It doesn't have to be this way. Reading goals can actually work — but only if you set them correctly and build systems to support them.

This guide covers everything you need to know: how to set goals that motivate rather than discourage, strategies for finding time you didn't know you had, and systems for tracking progress without obsessing over numbers.

Why Most Reading Goals Fail

Before setting better goals, understand why the typical approach fails:

The Number Is Arbitrary

"52 books" sounds great — one per week, nice and round. But it ignores everything about your actual life. Do you have young kids? A demanding job? A long commute where you could listen to audiobooks? Reading 52 books isn't inherently good or bad; it's just a number disconnected from your circumstances.

All Books Aren't Equal

A 200-page thriller isn't the same as a 600-page history book.

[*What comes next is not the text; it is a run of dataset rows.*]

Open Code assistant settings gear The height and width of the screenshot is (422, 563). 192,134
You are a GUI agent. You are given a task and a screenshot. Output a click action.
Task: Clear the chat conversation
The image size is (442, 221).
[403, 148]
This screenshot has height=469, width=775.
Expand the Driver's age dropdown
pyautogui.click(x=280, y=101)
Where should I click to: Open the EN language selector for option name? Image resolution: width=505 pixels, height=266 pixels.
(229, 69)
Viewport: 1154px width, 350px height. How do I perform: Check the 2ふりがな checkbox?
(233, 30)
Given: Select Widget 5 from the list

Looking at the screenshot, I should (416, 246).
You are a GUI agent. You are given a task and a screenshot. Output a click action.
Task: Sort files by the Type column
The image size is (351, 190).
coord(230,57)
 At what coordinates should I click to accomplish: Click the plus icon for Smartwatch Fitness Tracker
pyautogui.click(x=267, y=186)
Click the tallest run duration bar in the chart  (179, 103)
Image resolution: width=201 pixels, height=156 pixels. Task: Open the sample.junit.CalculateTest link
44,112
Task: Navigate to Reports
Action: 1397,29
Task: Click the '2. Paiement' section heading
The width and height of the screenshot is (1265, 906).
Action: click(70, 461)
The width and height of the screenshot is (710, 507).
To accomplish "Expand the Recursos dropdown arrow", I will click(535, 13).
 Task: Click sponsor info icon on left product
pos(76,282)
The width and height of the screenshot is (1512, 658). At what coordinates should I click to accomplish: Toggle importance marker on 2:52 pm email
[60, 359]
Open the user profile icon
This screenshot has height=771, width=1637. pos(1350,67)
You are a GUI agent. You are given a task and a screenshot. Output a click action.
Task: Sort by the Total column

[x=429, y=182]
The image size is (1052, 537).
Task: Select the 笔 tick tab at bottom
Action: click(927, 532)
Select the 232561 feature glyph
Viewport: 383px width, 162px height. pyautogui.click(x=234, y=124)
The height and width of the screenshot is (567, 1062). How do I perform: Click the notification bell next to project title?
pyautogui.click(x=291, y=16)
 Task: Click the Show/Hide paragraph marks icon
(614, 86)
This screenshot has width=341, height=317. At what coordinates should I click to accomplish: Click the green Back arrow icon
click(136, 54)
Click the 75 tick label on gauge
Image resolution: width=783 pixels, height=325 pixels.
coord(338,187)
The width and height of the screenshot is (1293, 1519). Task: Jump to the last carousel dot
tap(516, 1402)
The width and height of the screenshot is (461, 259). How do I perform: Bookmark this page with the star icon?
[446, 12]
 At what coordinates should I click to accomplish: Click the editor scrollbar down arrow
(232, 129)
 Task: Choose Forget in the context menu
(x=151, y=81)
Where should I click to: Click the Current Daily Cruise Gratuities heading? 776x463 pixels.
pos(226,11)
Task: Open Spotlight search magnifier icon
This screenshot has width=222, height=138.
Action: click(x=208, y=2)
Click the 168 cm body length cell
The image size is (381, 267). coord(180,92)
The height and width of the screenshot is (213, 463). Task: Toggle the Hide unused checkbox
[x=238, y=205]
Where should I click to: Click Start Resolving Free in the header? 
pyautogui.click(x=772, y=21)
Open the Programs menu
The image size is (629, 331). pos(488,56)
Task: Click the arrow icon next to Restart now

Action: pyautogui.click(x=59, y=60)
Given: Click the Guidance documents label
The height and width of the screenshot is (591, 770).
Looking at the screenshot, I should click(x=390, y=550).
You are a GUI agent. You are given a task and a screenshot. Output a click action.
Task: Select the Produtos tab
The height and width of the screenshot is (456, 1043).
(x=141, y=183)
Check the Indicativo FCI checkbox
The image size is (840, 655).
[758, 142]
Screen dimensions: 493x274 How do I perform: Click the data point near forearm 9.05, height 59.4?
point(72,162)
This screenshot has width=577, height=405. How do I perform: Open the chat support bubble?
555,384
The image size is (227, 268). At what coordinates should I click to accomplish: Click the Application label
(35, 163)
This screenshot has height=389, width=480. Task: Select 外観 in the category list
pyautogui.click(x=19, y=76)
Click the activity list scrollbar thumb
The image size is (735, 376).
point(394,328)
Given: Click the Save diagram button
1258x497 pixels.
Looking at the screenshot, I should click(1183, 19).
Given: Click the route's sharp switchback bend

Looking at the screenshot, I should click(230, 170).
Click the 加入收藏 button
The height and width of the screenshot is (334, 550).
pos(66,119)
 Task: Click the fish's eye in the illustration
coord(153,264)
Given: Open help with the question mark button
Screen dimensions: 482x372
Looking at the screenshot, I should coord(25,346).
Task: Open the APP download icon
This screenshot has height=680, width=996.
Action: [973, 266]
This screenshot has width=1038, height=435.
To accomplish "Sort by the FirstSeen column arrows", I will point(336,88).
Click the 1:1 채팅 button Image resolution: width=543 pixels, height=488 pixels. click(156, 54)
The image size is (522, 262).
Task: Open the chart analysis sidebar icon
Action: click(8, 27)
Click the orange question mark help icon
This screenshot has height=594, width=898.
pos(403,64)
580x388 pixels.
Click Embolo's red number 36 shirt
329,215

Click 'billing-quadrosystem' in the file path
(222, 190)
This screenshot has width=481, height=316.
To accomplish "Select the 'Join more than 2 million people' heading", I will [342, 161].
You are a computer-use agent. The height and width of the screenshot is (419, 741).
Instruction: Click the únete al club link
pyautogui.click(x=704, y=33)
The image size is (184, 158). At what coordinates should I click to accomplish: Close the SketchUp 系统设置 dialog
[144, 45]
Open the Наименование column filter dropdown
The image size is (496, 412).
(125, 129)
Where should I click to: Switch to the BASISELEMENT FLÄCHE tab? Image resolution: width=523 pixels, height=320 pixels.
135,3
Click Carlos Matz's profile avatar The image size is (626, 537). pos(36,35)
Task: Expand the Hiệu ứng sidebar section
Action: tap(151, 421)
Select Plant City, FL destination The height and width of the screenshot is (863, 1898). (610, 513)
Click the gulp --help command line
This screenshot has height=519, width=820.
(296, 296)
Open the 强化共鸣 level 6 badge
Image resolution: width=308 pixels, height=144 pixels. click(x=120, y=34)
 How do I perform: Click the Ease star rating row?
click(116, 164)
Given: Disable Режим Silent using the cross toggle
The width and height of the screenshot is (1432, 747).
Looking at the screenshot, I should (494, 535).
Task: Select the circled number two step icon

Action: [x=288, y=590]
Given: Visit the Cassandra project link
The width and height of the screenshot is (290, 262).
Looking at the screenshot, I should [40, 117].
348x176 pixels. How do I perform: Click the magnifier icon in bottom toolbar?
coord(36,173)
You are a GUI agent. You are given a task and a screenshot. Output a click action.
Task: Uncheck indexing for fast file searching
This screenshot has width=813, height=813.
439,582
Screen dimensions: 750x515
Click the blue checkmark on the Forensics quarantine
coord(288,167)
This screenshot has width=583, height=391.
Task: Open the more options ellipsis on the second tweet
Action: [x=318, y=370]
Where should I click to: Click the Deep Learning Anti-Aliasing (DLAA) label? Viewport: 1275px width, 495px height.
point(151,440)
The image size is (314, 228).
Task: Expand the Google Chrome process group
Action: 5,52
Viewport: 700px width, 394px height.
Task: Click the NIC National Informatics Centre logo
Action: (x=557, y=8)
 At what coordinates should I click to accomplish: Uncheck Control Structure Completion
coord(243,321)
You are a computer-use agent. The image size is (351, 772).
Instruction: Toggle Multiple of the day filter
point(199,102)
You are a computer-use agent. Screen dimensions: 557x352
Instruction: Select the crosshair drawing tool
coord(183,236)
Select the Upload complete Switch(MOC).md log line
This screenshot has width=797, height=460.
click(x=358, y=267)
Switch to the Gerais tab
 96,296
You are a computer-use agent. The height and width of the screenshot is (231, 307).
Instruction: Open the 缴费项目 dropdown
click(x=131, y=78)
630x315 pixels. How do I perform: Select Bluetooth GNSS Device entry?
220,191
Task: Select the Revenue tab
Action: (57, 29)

A beach read you finish in two sittings isn't comparable to dense philosophy you need to re-read paragraphs of. Counting books treats all reading as equivalent when it isn't.

Goals Without Systems Don't Work

A goal tells you where you want to go. A system tells you how to get there. "Read more" is a wish. "Read for 20 minutes during lunch every day" is a system. Most readers set goals without building systems.

Perfectionism Kills Progress

Miss a few days and the goal feels ruined. Fall behind pace and motivation craters. The all-or-nothing mindset turns reasonable goals into sources of shame.

Better Types of Reading Goals

Instead of arbitrary book counts, consider these alternative approaches:

Time-Based Goals

The goal: Read for a specific amount of time daily or weekly.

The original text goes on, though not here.